POLITIQUE

Une lettre de menaces vise les dirigeants syndicaux des cols bleus de Québec

25/10/2013 04:07 EDT | Actualisé 25/12/2013 05:12 EST
Agence QMI

QUÉBEC - Le Service de police de Québec (SPVQ) a ouvert une enquête sur des menaces proférées à l'endroit de dirigeants syndicaux et d'employés municipaux de la Ville de Québec.

Une lettre signée par «l'Association des payeur de taxes de la Ville de Québec», contenant plusieurs fautes d'orthographe grossières, affirme entre autres que l'«équipe de baseball» de ladite association a répertorié les noms et adresses de chefs syndicaux, d'employés municipaux, de leurs épouses, de leurs enfants et de leurs écoles et qu'il ne lui reste plus qu'à déterminer le lieu et le moment de la «partie de bâton de baseball».

La police de Québec prend l'affaire au sérieux et cherche à retracer le ou les auteurs de la missive, qui a été expédiée à un quotidien de la Vieille Capitale.

Les auteurs de la lettre s'exposent à des accusations d'avoir proféré des menaces, une offense passible de cinq ans d'emprisonnement.

De son côté, le Syndicat canadien de la fonction publique (SCFP), qui représente les cols bleus de la Ville de Québec, a émis un communiqué faisant état de sa volonté de collaborer avec la police de Québec.

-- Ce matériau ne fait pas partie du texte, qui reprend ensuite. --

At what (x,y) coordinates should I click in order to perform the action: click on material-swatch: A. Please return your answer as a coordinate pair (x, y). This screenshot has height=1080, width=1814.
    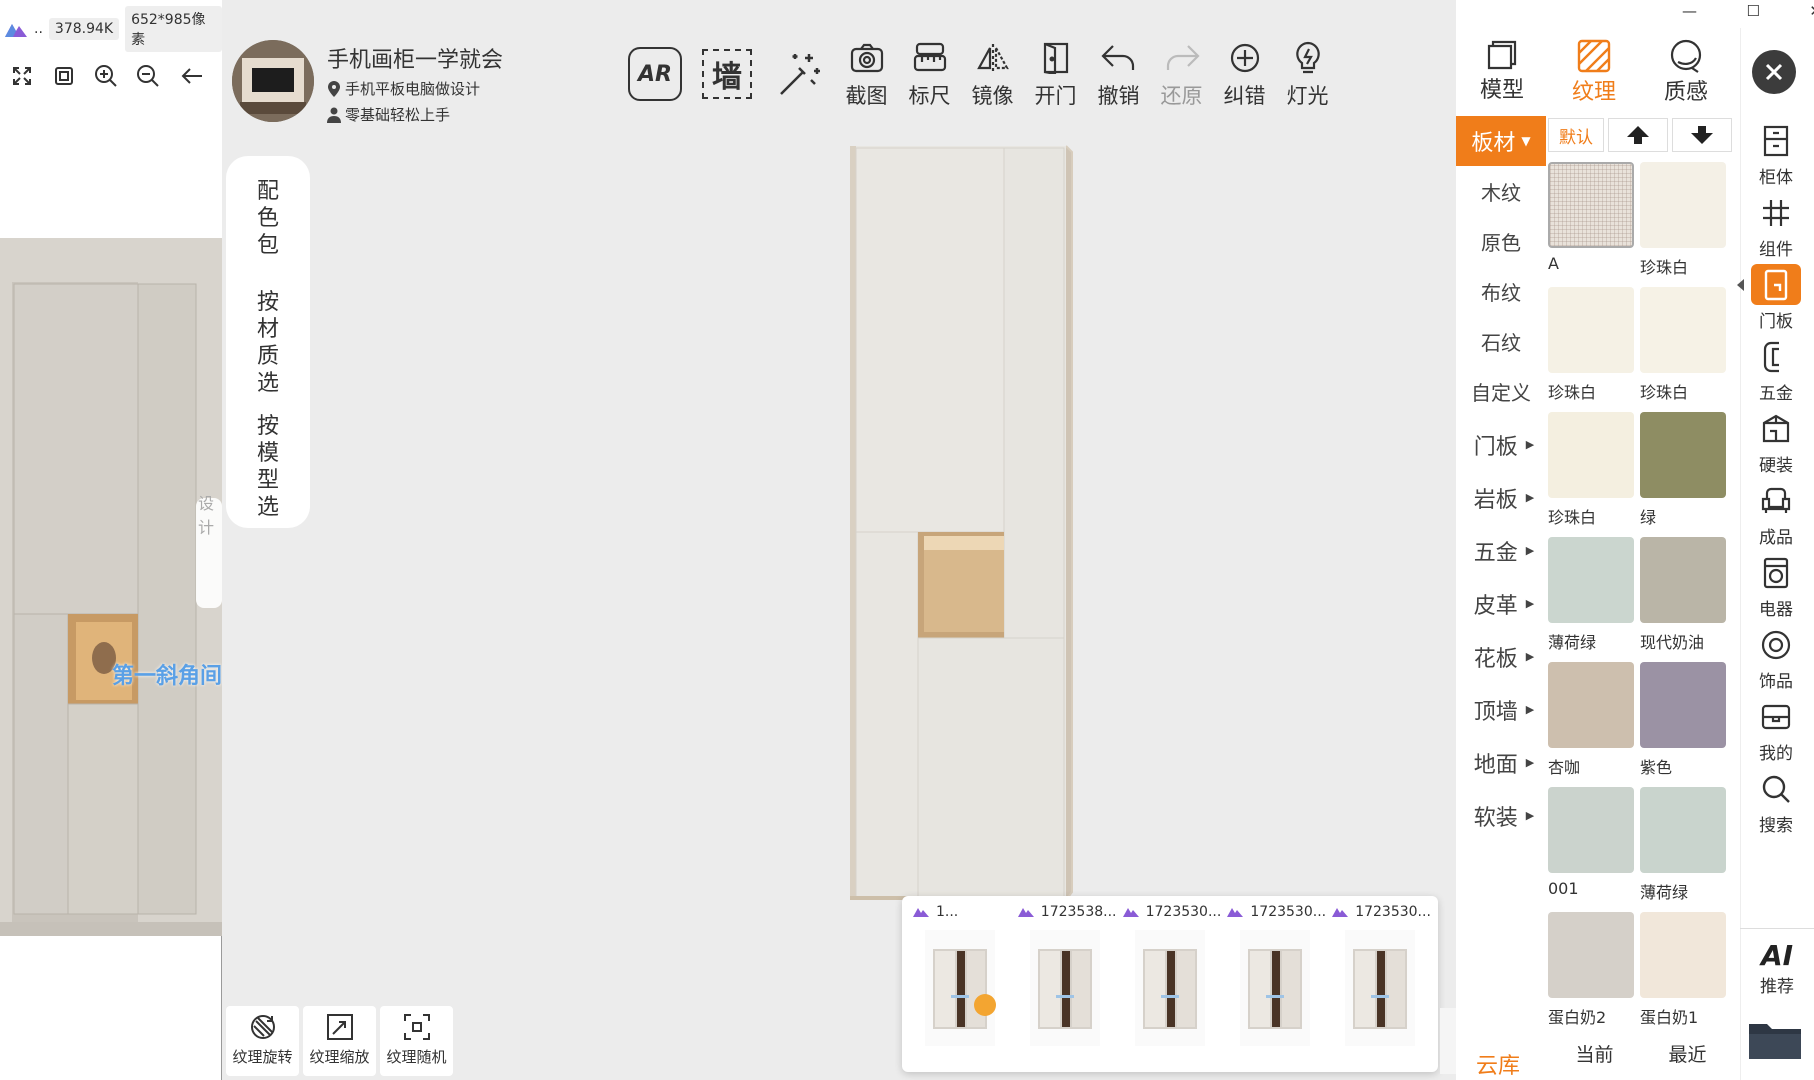
    Looking at the image, I should click on (1592, 221).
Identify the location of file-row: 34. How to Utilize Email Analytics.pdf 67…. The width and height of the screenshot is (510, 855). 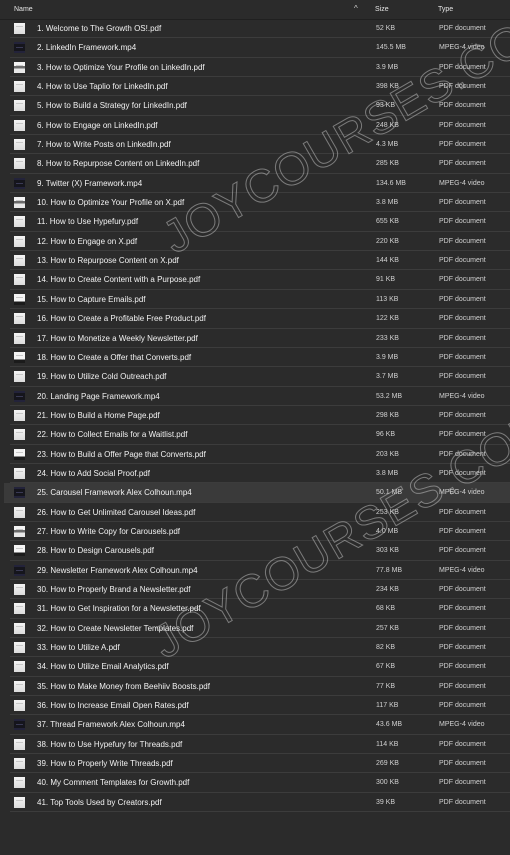
(260, 667).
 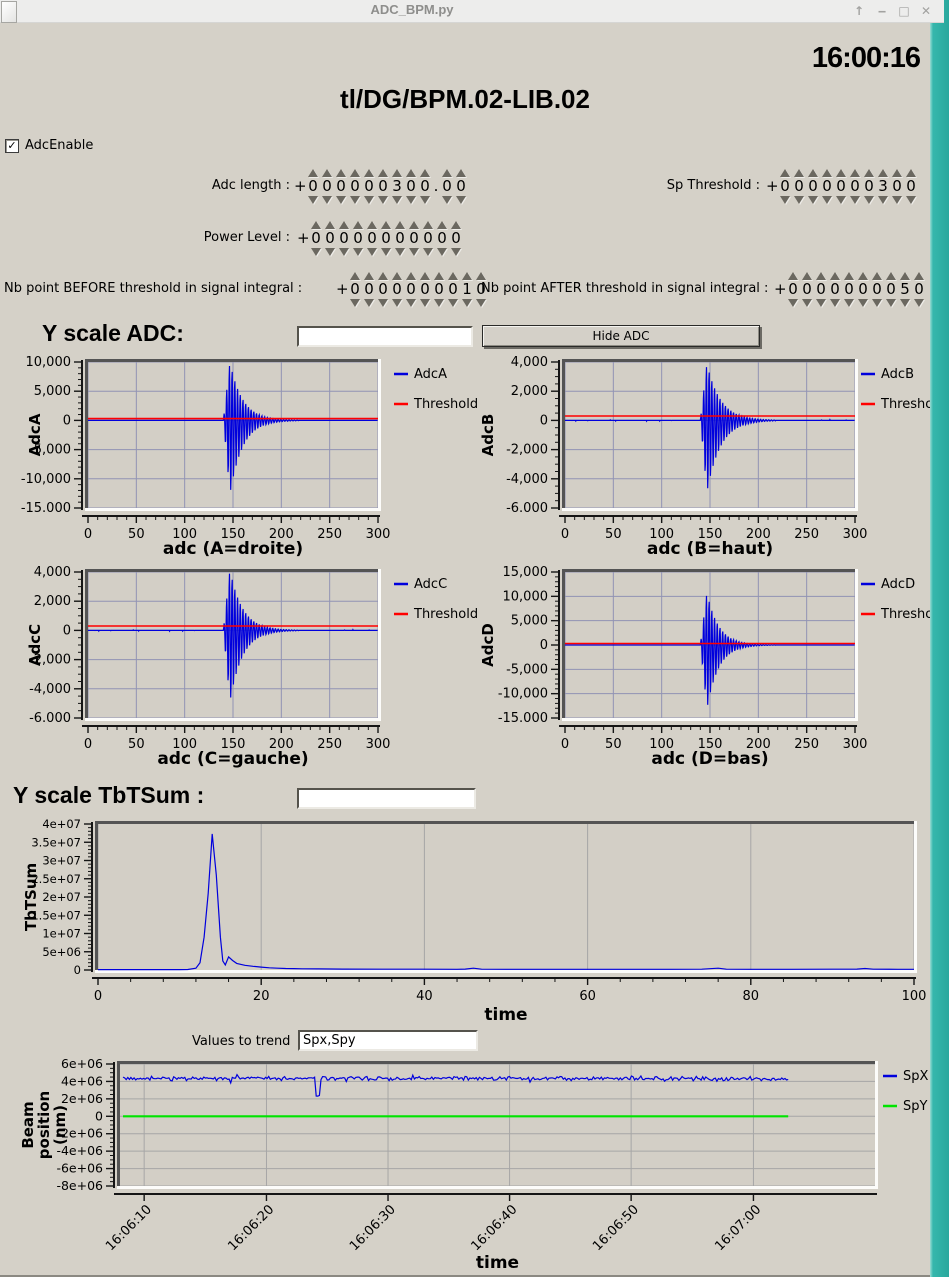 I want to click on adc-enable-checkbox: ✓, so click(x=12, y=146).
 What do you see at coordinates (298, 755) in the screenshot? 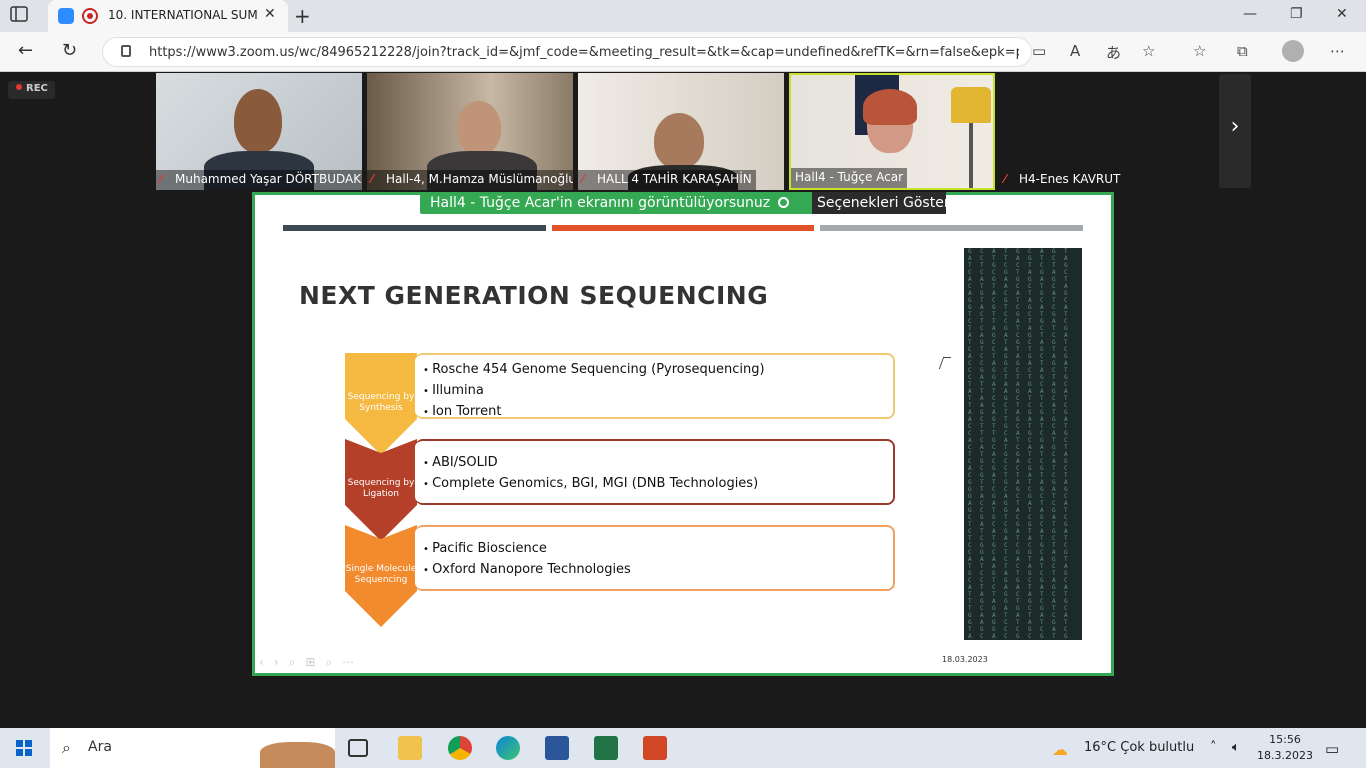
I see `search-highlight-image` at bounding box center [298, 755].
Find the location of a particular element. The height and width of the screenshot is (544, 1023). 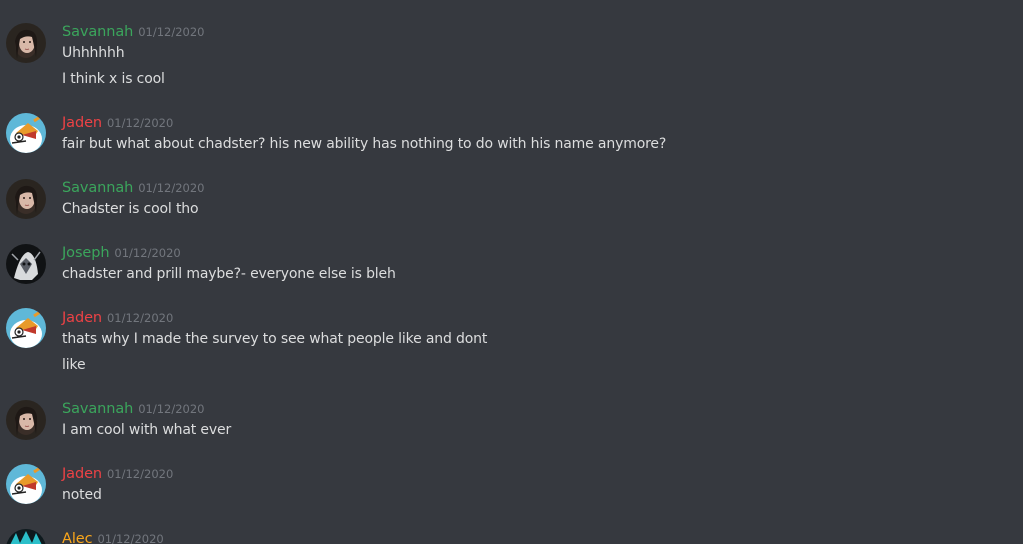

Tout en disant ne pas vouloir faire de commentaires, le SCFP déplore «le ton belliqueux utilisé pendant la campagne électorale à l'encontre des employés de la Ville.»

Les négociations entre la Ville et ses employés sont extrêmement tendues depuis l'échéance de leur convention collective, en décembre 2010.

Le SCFP reproche au maire Régis Labeaume de constamment jeter de l'huile sur le feu en s'en prenant aux employés municipaux et en utilisant ceux-ci pour se faire du capital politique.